18. Accessing data elements in R

Nov 14, 2022 · Blair Fix

Probably the most important part of learning R is figuring out how to access the elements of a database. In this post, we’ll play with some financial data from US public corporations. I’ll show you the quick way to access data using indexes. Then I’ll show you some better options that are ‘human readable’.

Read in the data

Every R analysis starts by reading in the data you want. Here, we’ll read in data from the following url:

url = "https://sciencedesk.economicsfromthetopdown.com/2022/11/r-access-elements/data/fdata.csv"

We’ll import the data using the read.csv command and dump it into a variable called fdata.

fdata = read.csv(url)

What’s in my data?

Alright, we’ve got some data contained in a variable called fdata. The first thing we’ll do is look at what’s there.

We have many options. The simplest approach is to just type our variable name (fdata) in the console and hit enter: This option is fine for small datasets. But it’s unwieldy if the dataset is large. The data dump will completely clog your terminal.

A better option is to use the head function. By default, it will dump the first 6 lines of the data:

head(fdata)

Here’s what I get back:

  year ticker   profit     sales
1 2010    AIR   69.826  1775.782
2 2010 ADCT.1   62.000  1156.600
3 2010    AAL -471.000 22170.000
4 2010   CECE    2.105   140.602
5 2010    AVX  244.003  1653.176
6 2010    PNW  350.053  3263.645

Alright, it looks like we have four columns of data: year, ticker, profit and sales. If you haven’t already guessed, we’re looking at financial data for individual companies, organized by year and the stock ticker of the company.

How much data do I have?

Once I’ve read in a dataset, usually the first thing I do is see how much data I have. For that, I use the nrow function, which tells us how many rows are in our database:

nrow(fdata)

Here’s what I get back:

[1] 9019

So our database has just over 9 thousand rows.

If we want to know how many columns we have, we can use the ncol function:

ncol(fdata)

R will return:

[1] 4

So our database has 4 columns (which we already knew).

Accessing data by index

Now that we’ve got our database, let’s talk about how we access its elements. One option is to use row and column indexes. The syntax looks like this:

fdata[ row_number, column_number ]

For example, to access the data in the first row and first column of fdata, I’d type:

fdata[ 1, 1 ]

I get back the first entry in the year column:

[1] 2010

Another example. Let’s get data from the 3rd row and 4th column:

fdata[ 3, 4 ]

I get back the third entry in the sales column:

[1] 22170

Accessing whole rows by index

If we want all of the data in a particular row, we leave the column entry blank. For example, here’s how to get all of the data in the second row of fdata:

fdata[ 2, ]

Here’s what we get back:

  year ticker profit  sales
2 2010 ADCT.1     62 1156.6

Accessing whole columns by index

If we want all of the data in a particular column, we leave the row entry blank. Here’s all the data in the third column of fdata:

fdata[ , 3 ]

R will dump out several thousand entries that begin like this:

 [1]     69.826     62.000   -471.000      2.105    244.003    350.053    118.376   4626.172

Don’t hardcode indexes

It’s good to understand how indexes work, because they are the most basic way of accessing data. That said, you want to avoid hard coding them into your analysis. Here’s why.

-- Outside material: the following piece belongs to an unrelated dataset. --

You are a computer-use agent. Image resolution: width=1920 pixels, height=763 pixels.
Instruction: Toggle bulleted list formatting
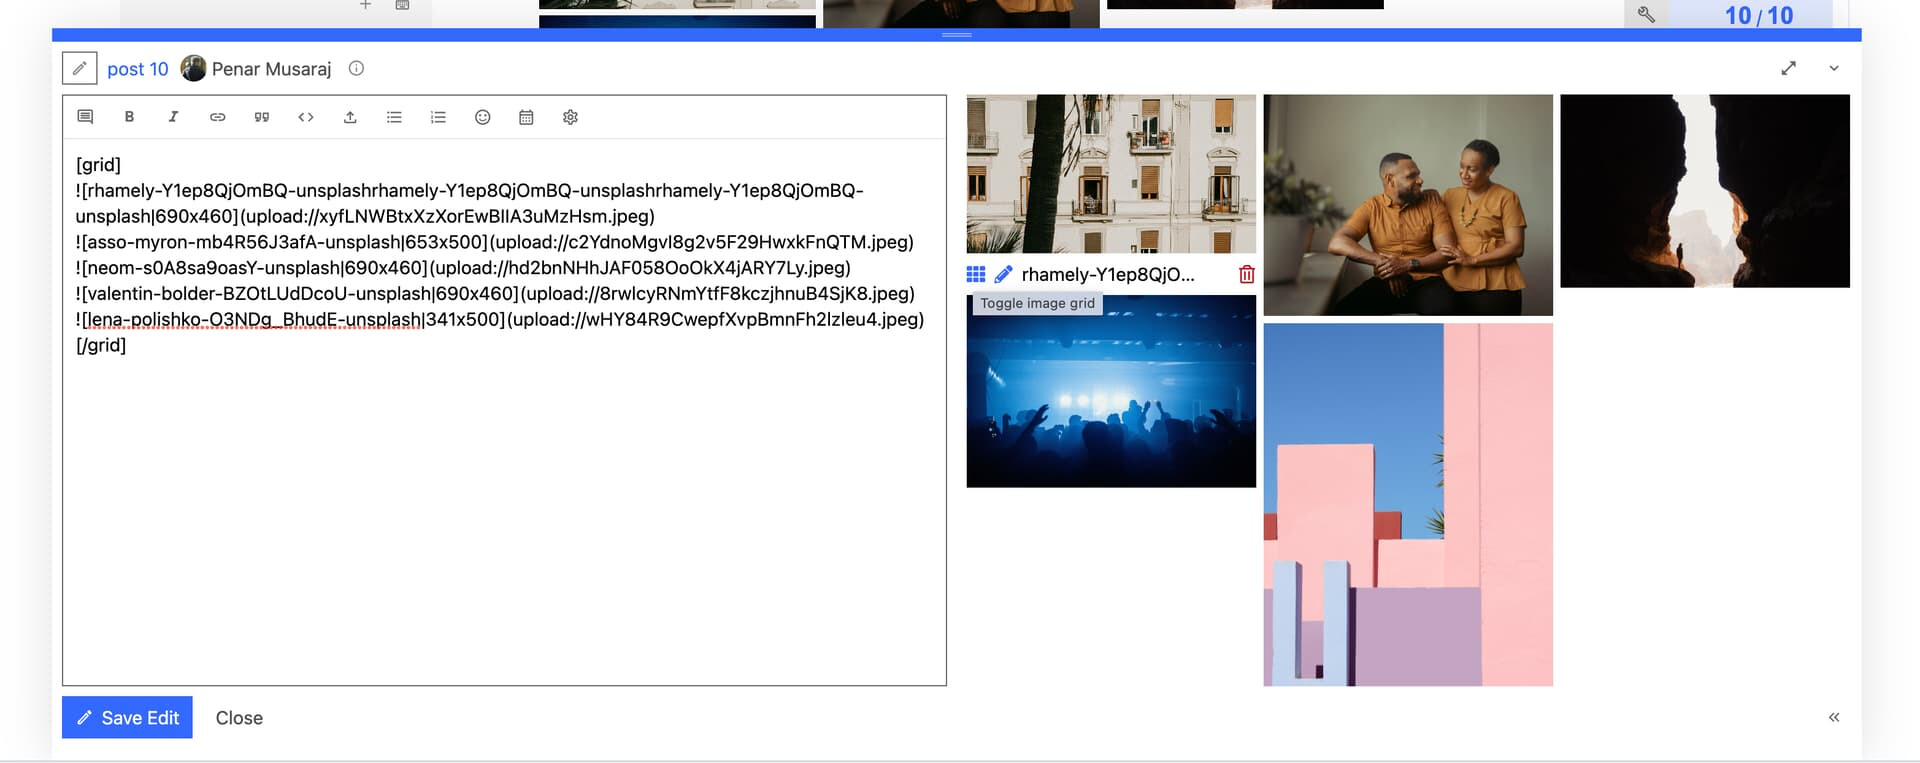tap(394, 117)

Suppose my code contains the following entry:

p = fdata[ 5, 3 ]

What does this code do? Well, it takes data from the 5th row and 3rd column of fdata and dumps it into a variable called p. But what is this data? Our code doesn’t tell us.

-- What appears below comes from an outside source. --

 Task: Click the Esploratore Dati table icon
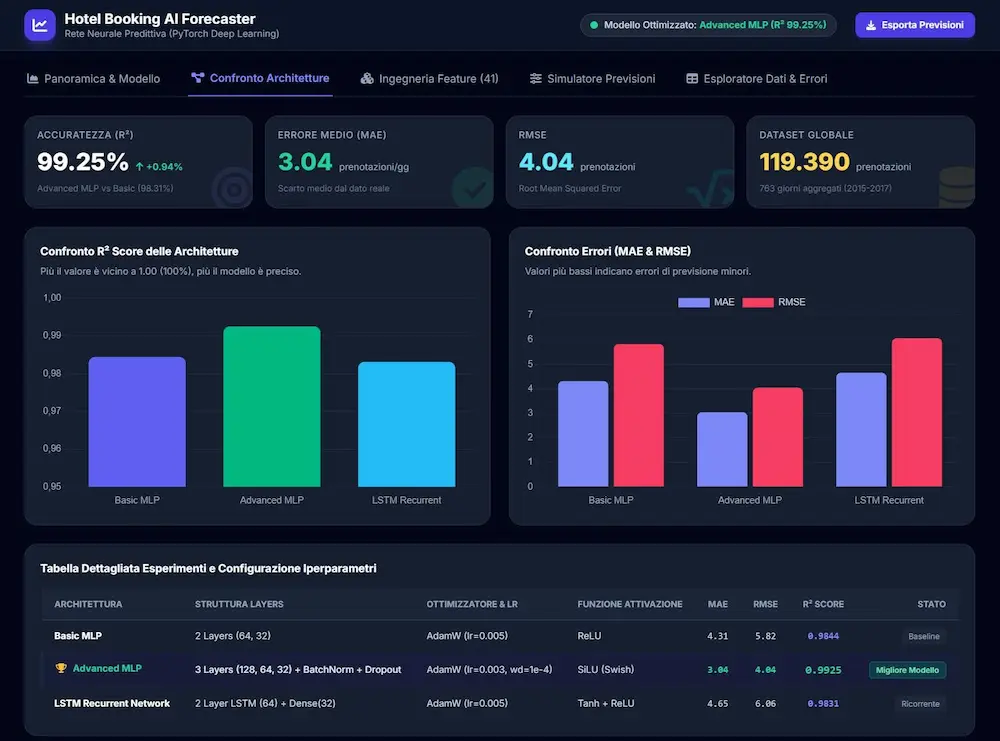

That’s a problem. Remember, when you write R code, the goal is to both analyze data and document what you’ve done. Sure, hard-coded indexes are a quick and easy way to analyze data. But since they contain no metadata, they lead to code that is horribly opaque.

Fortunately, R has many ‘human readable’ ways to access data. The most basic is probably the column operator, $.

Accessing columns by name

To understand the $ operator, we need to back up a bit and look at how R imports data. By default, R assumes that the first row of your dataset contains column names — names that describe the data below. When R reads in this data, it applies these names to each column of the imported data frame.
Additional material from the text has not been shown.